Local Organizer: Prof. Dr. Ruth Mayer
“Modernities and Modernization in North America“
Modernity is a quality that has been associated persistently with the United States, and that became a staple piece of US self-conceptualization. This long-standing ascription and (self-)stylization has been facilitated by the fact that modernity as a concept is highly negotiable; what is considered modern needs to be mapped out against the horizon of what is ancient—while the ancient is assessed on the grounds of what is considered modern. Debates around modernity and modernization stretch from the so-called age of exploration to our present moment. The relevance of concepts of modernity for North America thus manifests well before the founding of the United States: The very processes of settlement and colonization situate themselves, after all, in the context of the early modern period, and fashion themselves as negotiations of the ‘old’ and the ‘new.’ At the turn of the 20th century, such negotiations reached a tipping point when fundamental categories and concepts of spatial, temporal, and moral orientation came to be challenged and redefined.
The conference invites reflections on the technical and scientific implications of modernity and modernization, and on the forcefields of technology, ecology, and economy in the unfolding of Early America and the United States. The processes of industrialization, mediatization, commercialization, and of progressive political projects in the nineteenth and twentieth centuries will constitute important points of contention.

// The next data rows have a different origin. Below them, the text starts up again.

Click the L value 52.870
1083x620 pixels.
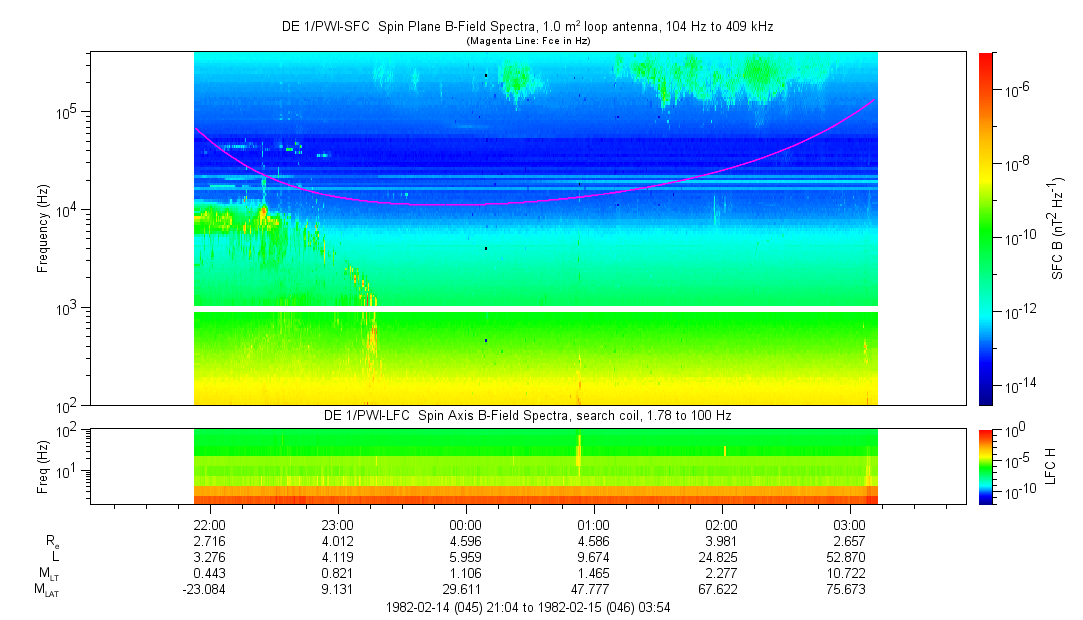coord(849,557)
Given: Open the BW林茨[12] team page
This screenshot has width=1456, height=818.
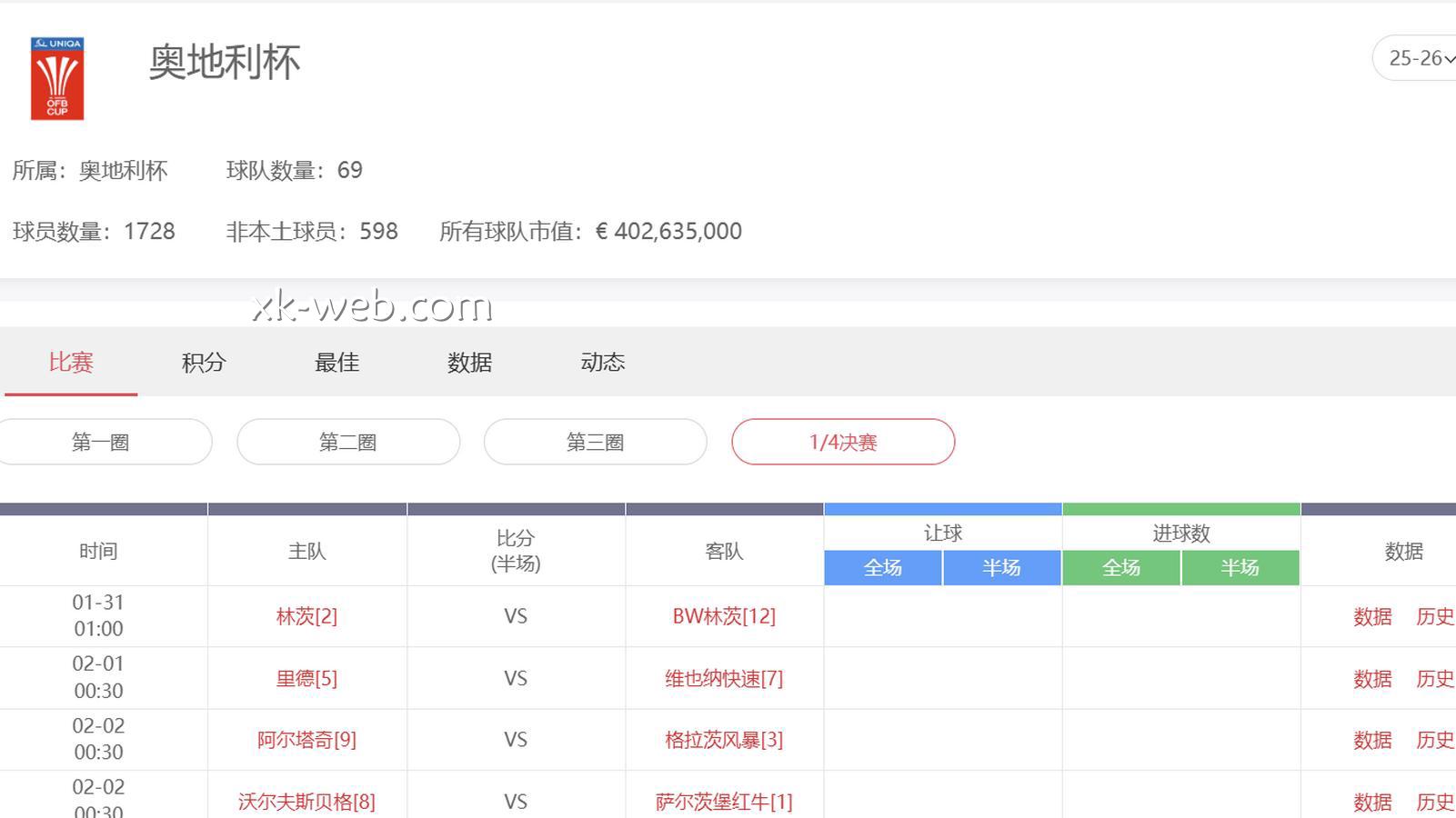Looking at the screenshot, I should [723, 616].
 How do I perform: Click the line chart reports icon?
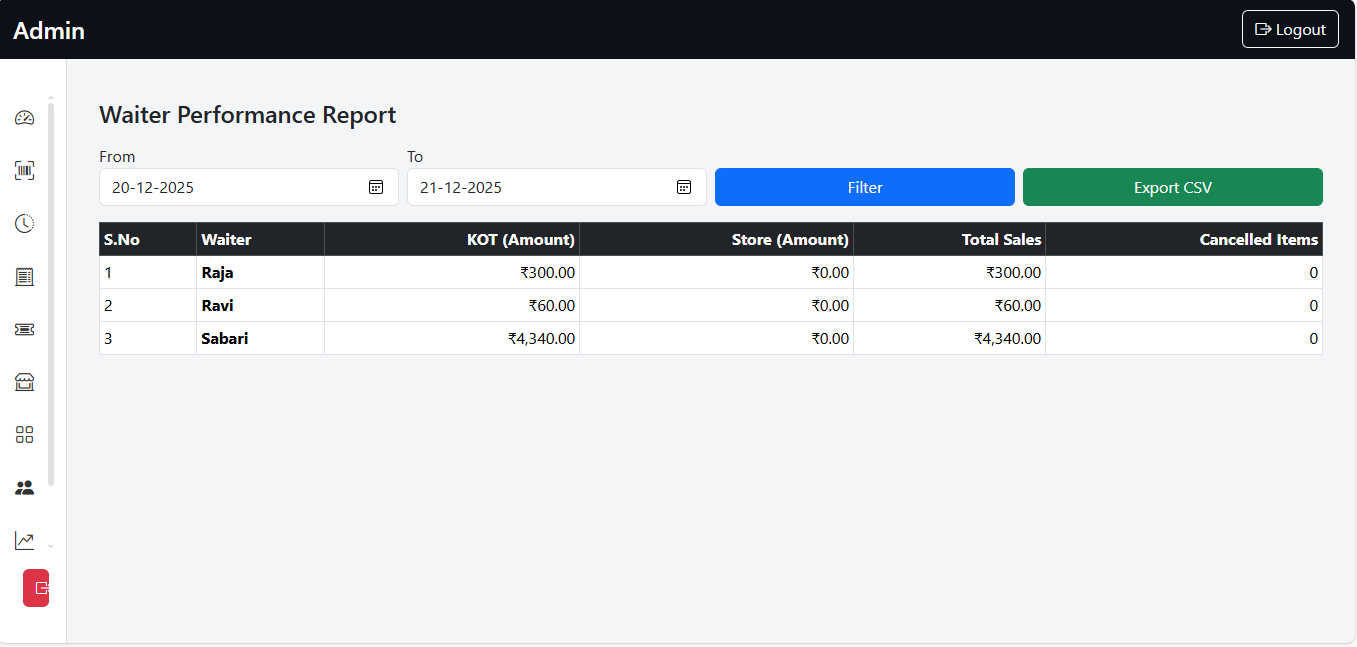point(25,541)
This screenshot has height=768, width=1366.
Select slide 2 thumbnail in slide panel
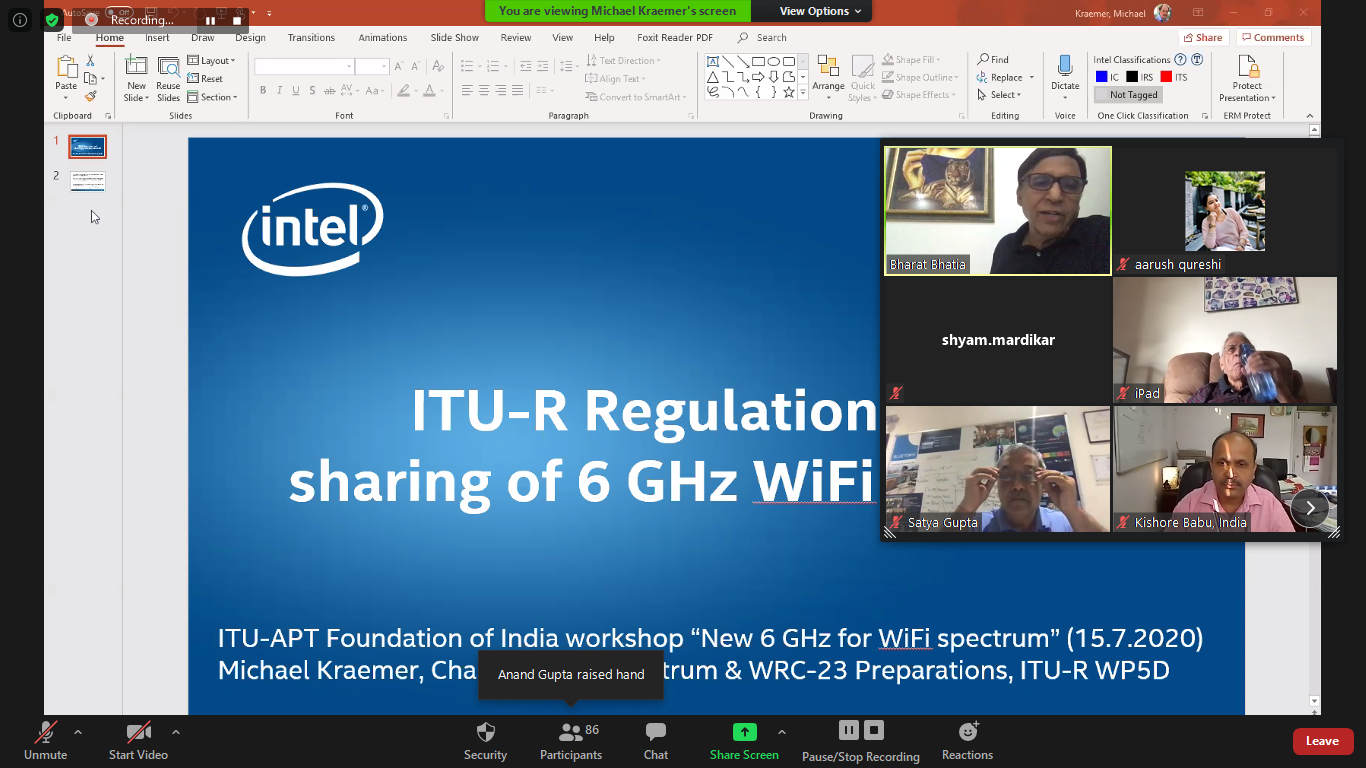point(87,181)
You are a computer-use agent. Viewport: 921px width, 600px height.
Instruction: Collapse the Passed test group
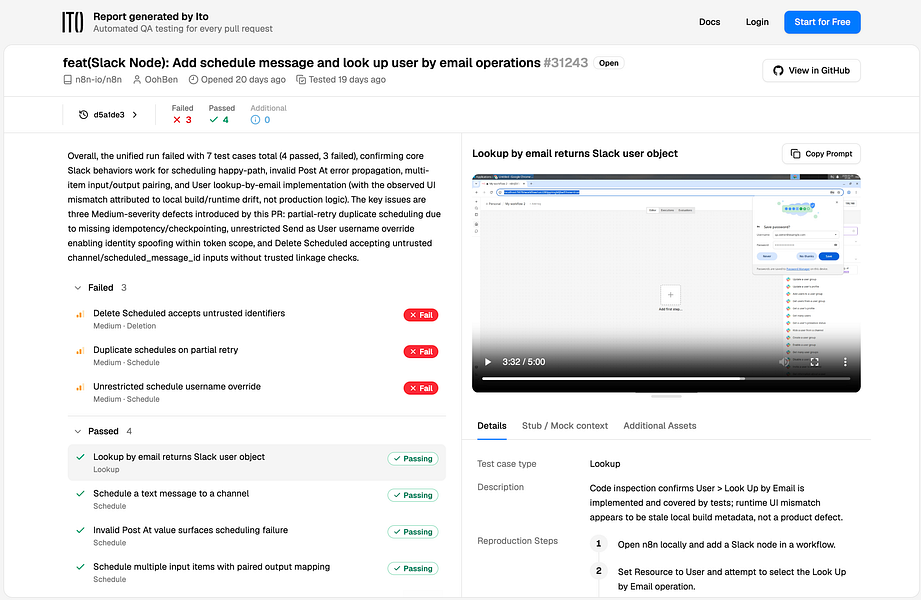(78, 431)
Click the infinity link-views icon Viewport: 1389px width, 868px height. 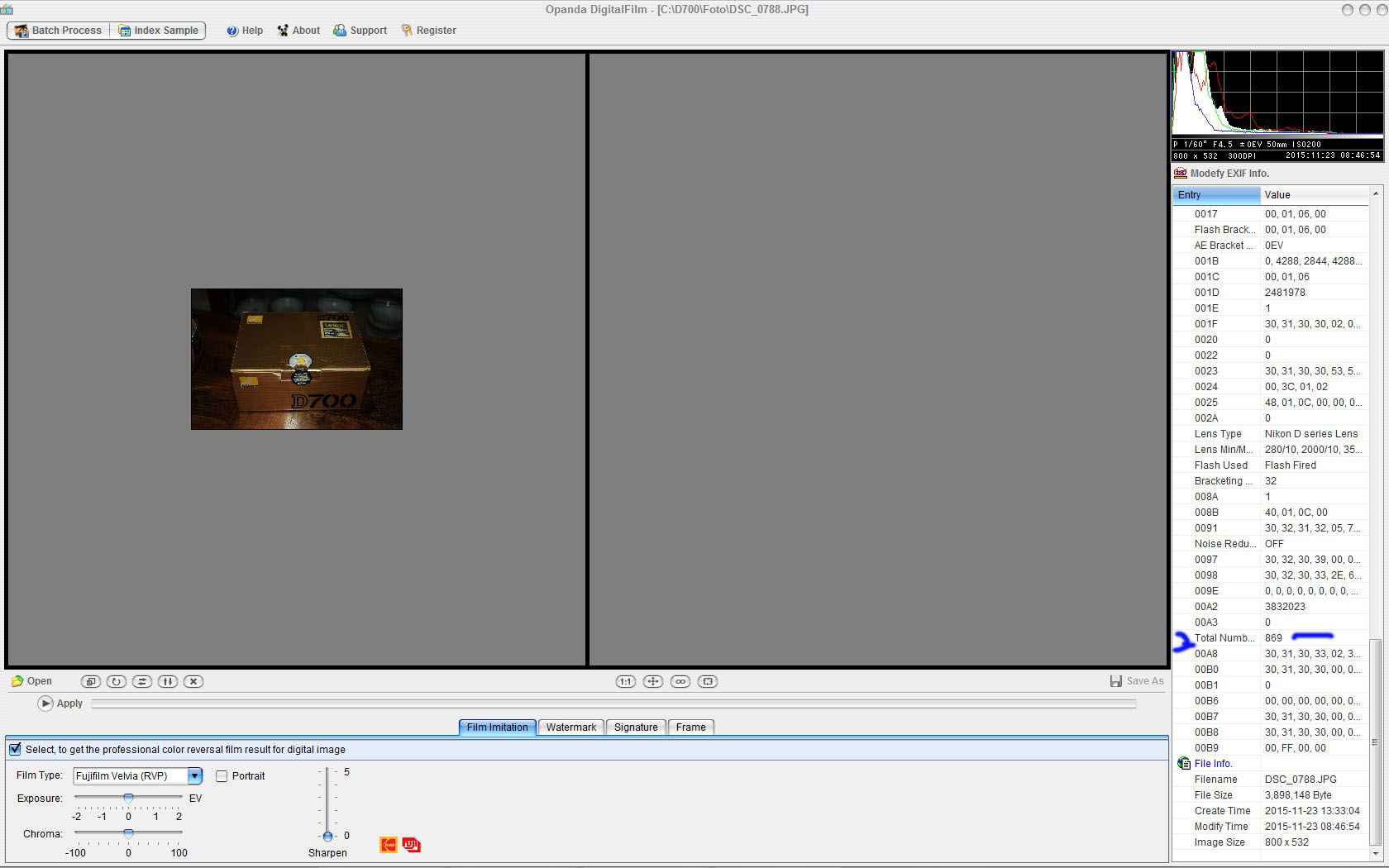pos(680,681)
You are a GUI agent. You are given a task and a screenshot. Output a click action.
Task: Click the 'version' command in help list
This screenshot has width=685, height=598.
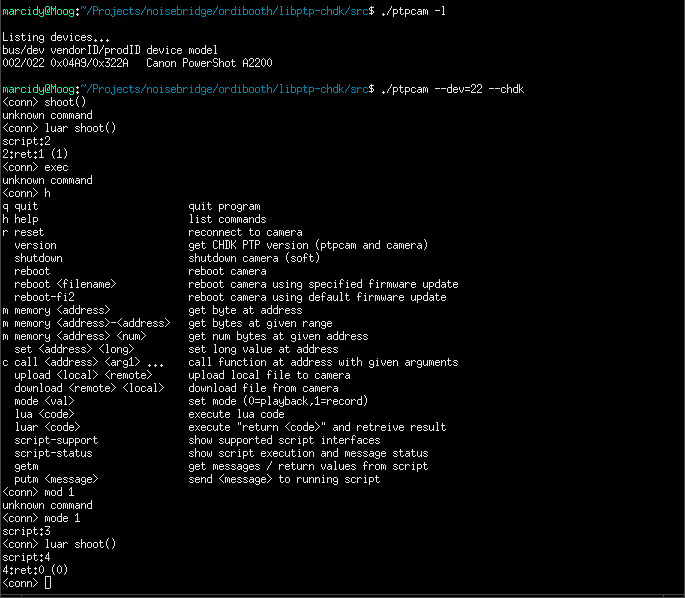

Obviously, the idea of the ‘modern’ is tightly interlinked with the more specific idea of the ‘modernist’ in literature, the visual arts, theatre, film, and other areas of cultural expression. But the artistic and cultural engagements with modernity go well beyond the period of modernism, stretching from the colonial period to the present time and signaling across the borders of the North American continent. The conference also plans to address recent political debates on modernity and anti-modernity in their implication on negotiation of rights, belonging, and citizenship.